I think libertarians should be outside of electoral politics entirely (except in making efforts to intellectually discredit that enterprise). Work to make better relationships with your friends and family, be an entrepreneur, be a teacher, become an expert on some area of knowledge... generally, lead by example, i.e., put your life where your mouth is.

jeremy h. said...

Boys! Can't we all just get along? In a happy libertarian commune or something?

David said...

Living by example is a great strategy. I'm not denying that. But there's something to be said for being a player in the game, too. If libertarians simply stand back and point out all the things that are wrong, we loose credibility. Opponents will rightly point out we don't have any experience in the real world (in this case, the political world).
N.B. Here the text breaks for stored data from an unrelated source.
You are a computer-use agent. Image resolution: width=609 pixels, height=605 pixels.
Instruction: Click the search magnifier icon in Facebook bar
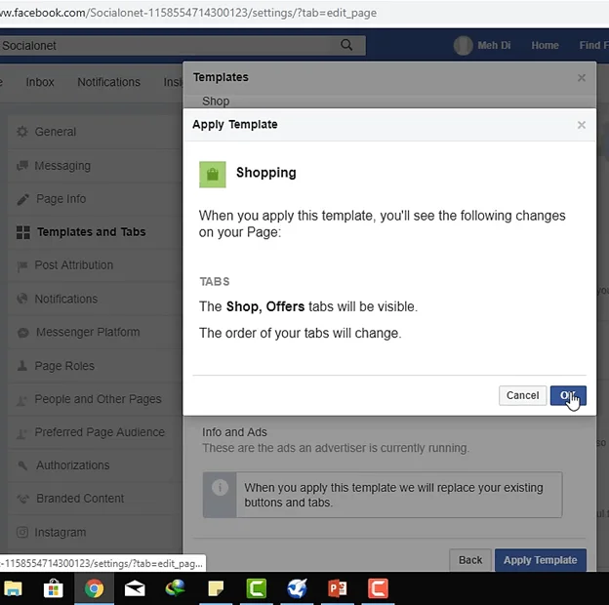[346, 45]
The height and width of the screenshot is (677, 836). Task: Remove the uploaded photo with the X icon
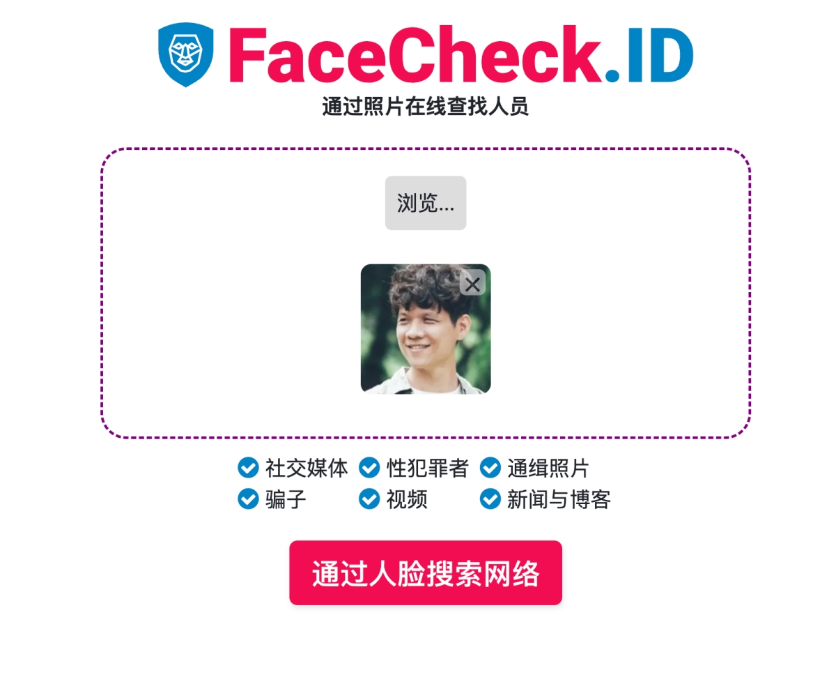pos(473,283)
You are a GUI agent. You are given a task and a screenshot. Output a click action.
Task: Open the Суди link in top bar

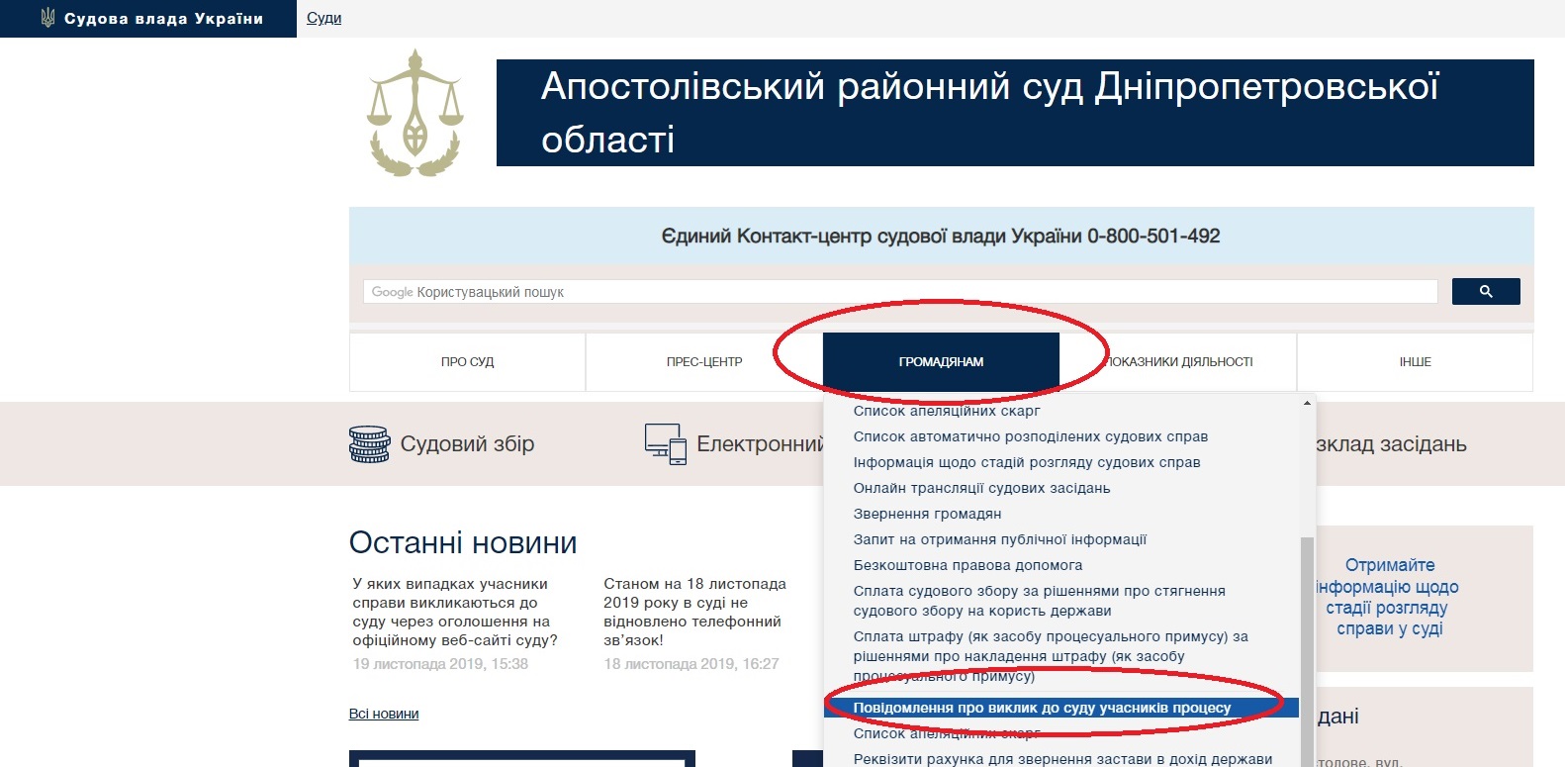tap(323, 18)
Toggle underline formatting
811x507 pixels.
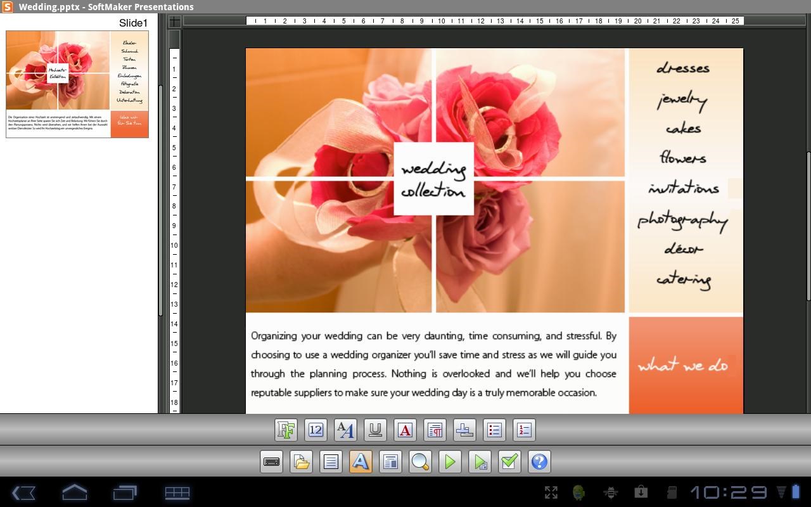374,430
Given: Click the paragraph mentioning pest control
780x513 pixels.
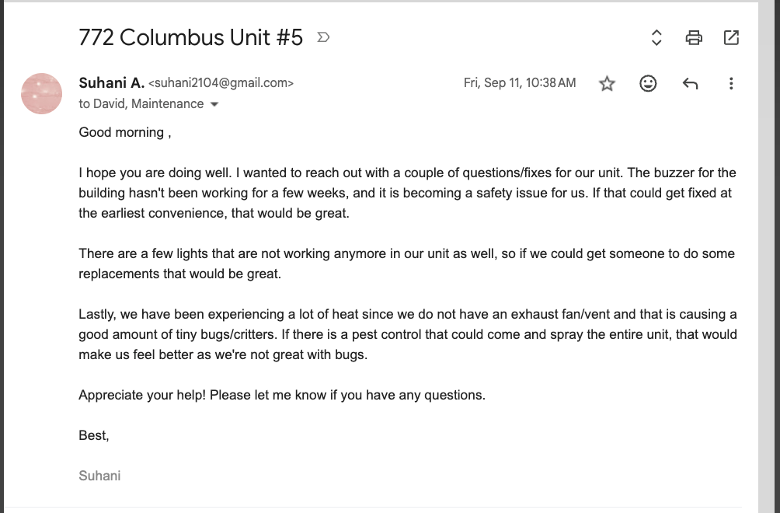Looking at the screenshot, I should (x=407, y=334).
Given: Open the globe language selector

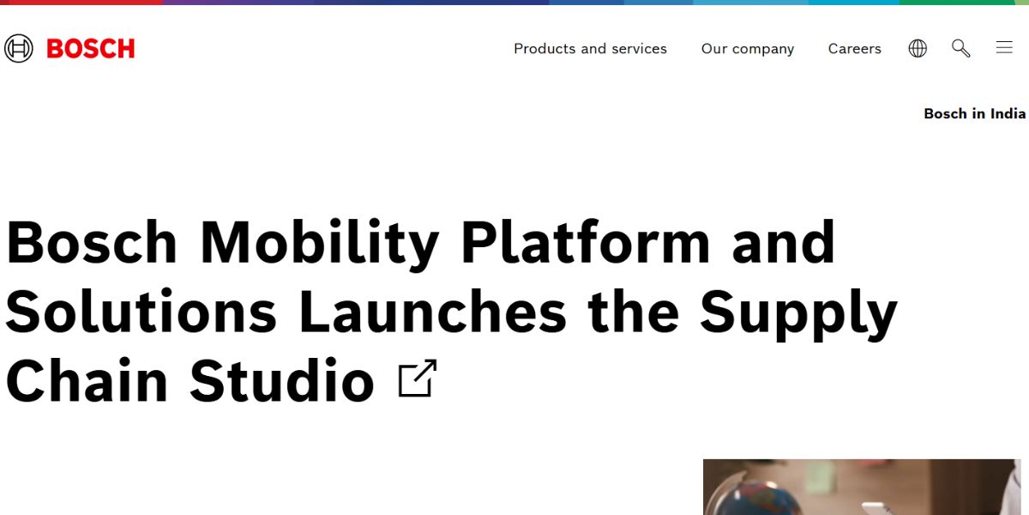Looking at the screenshot, I should pyautogui.click(x=918, y=49).
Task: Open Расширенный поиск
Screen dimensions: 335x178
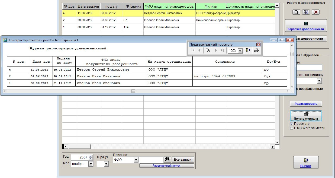Action: tap(166, 166)
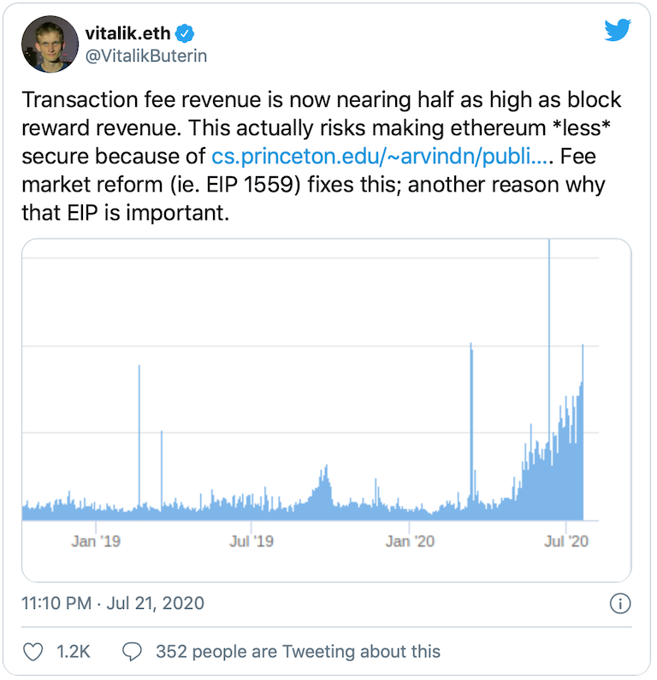This screenshot has width=657, height=680.
Task: Click the blue verified badge
Action: pos(185,33)
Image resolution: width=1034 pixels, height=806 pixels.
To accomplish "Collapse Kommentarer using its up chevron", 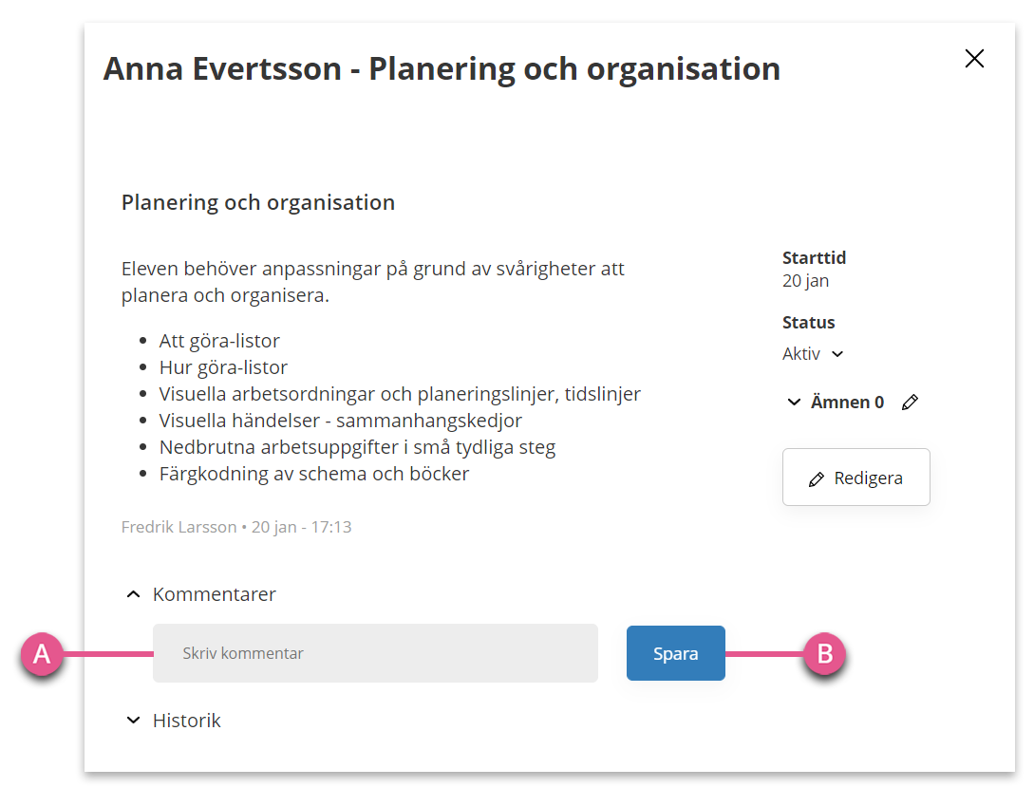I will 133,594.
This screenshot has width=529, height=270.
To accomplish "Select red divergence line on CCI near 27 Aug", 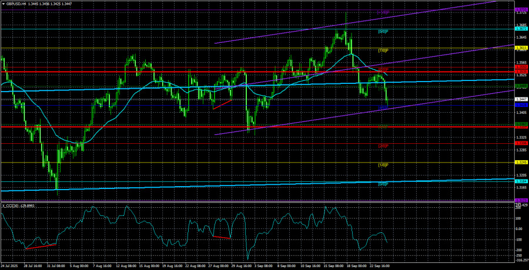I will pyautogui.click(x=222, y=237).
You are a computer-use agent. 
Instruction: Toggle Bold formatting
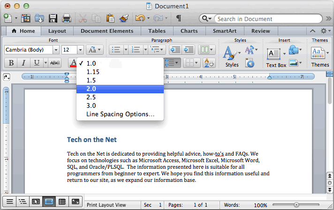(x=11, y=63)
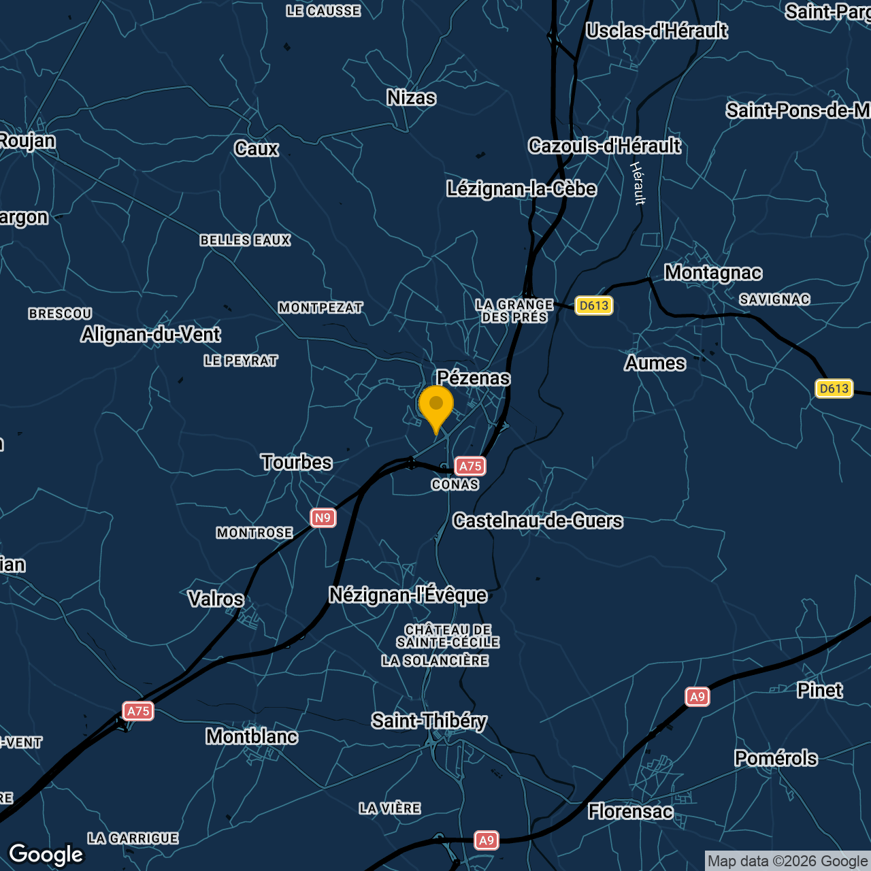Click the Château de Sainte-Cécile label
Screen dimensions: 871x871
pos(448,636)
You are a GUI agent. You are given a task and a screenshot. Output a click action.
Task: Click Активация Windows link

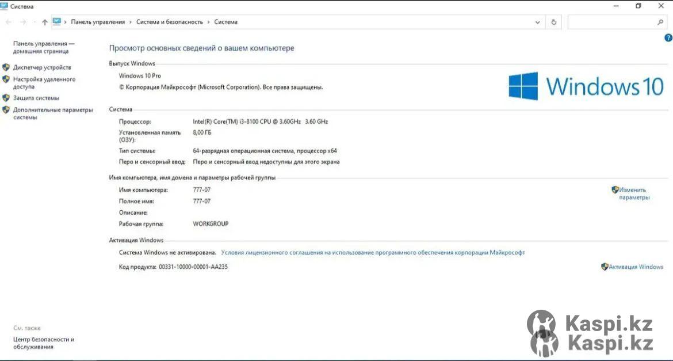coord(636,267)
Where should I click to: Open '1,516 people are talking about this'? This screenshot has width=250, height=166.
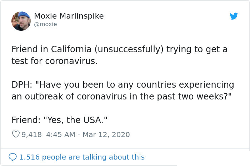tap(82, 157)
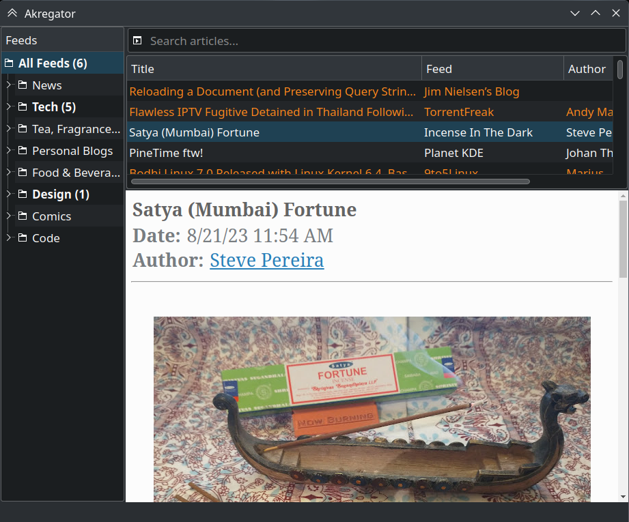Expand the News feed folder
Viewport: 629px width, 522px height.
click(8, 85)
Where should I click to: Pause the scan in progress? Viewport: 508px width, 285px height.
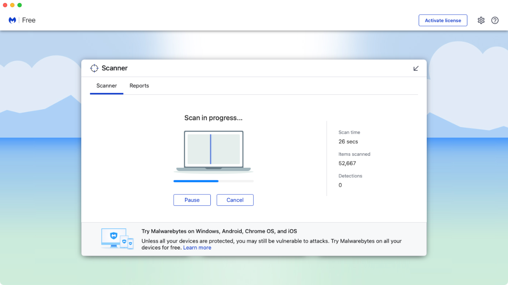(192, 200)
There's a lot wrong with the Libertarian Party. Few of us would say otherwise. But that doesn't mean the idea of a Libertarian Party is bad. It just needs a lot of cleaning.

m said...

Having a lot of parties doesn't necessarily require that one of those parties be the LP. The point here is that all parties are inherently flawed, and the more we divide poewr among marginal parties, the more we find it's difficult for those parties to ram their ideas into legislation.

There are other worthwhile factors to consider here. Approval voting is more likely to produce winners that appeal to a large cross-section of the population, as opposed to merely shooting for a key demographic and trying to pick up some centrists on the easier tax plan vote. This might create an incentive toward less of the public choice problems we find, as politicians might not be able to get away with quite as many political favors.

And David, when was the last time any libertarian did anything besides sit on the sidelines and bitch?